▶ _YOUR ASSIGNMENT_:
Your job is to return each record exactly, minus any pictures.

Collected data
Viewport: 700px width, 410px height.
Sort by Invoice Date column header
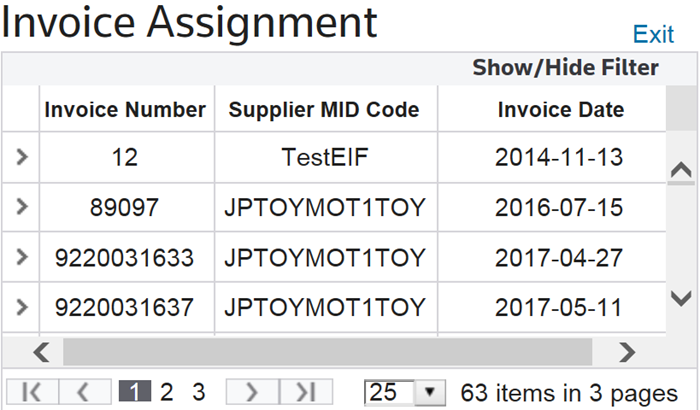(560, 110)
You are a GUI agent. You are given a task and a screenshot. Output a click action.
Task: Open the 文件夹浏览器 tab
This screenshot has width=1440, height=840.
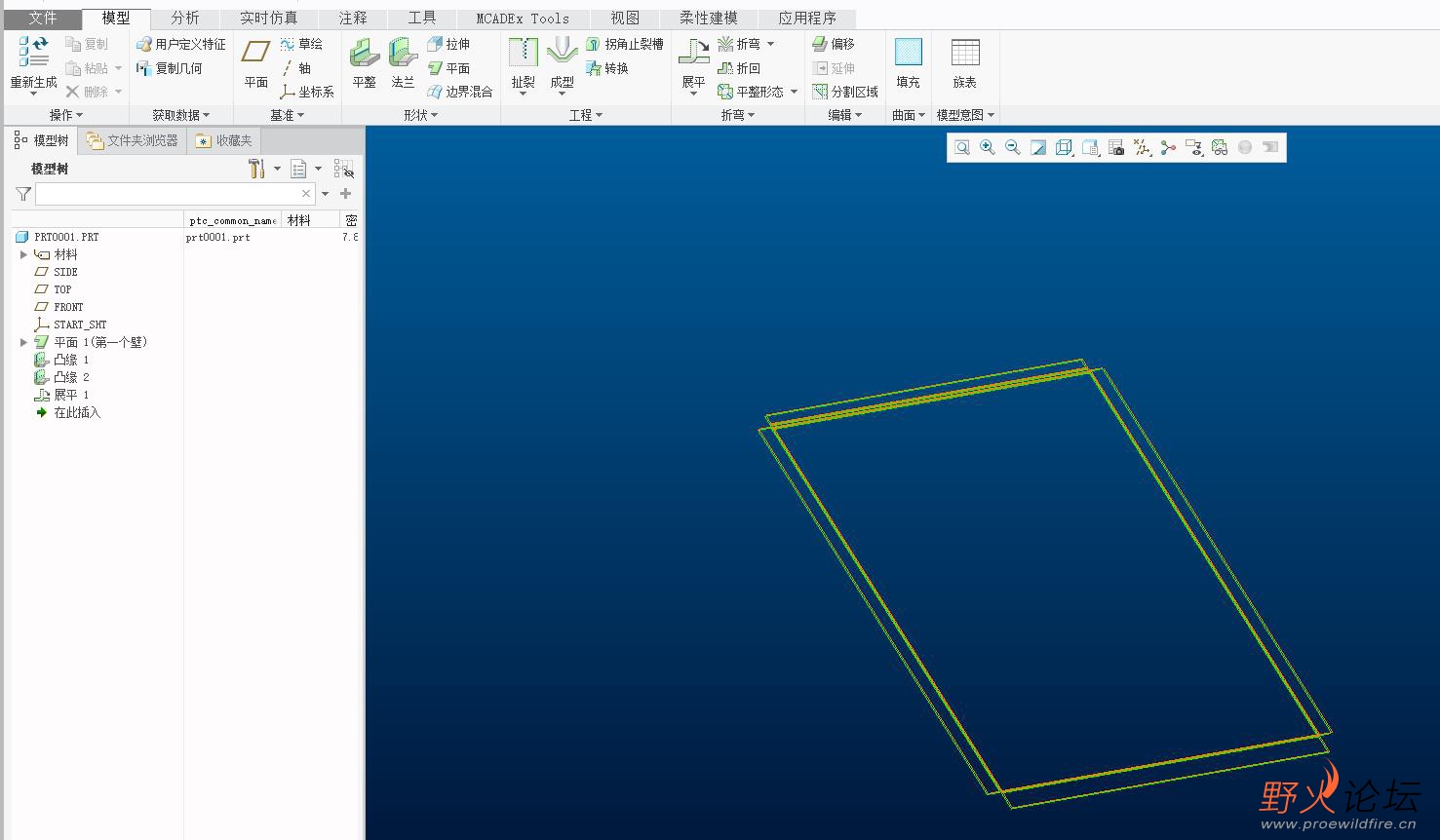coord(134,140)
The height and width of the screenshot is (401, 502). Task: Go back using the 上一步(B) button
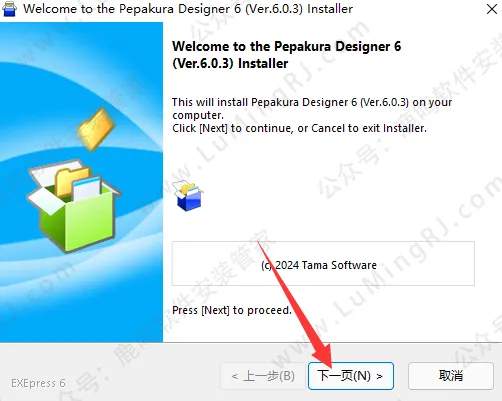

▶ _SOLUTION FOR THIS PROBLEM_:
Viewport: 700px width, 410px height.
Sort by Invoice Date column header
(560, 110)
You are a GUI agent. You are given a task and a screenshot. Output a click action.
Task: Open the 文件夹浏览器 tab
This screenshot has width=1440, height=840.
coord(134,140)
The height and width of the screenshot is (401, 502). Task: Go back using the 上一步(B) button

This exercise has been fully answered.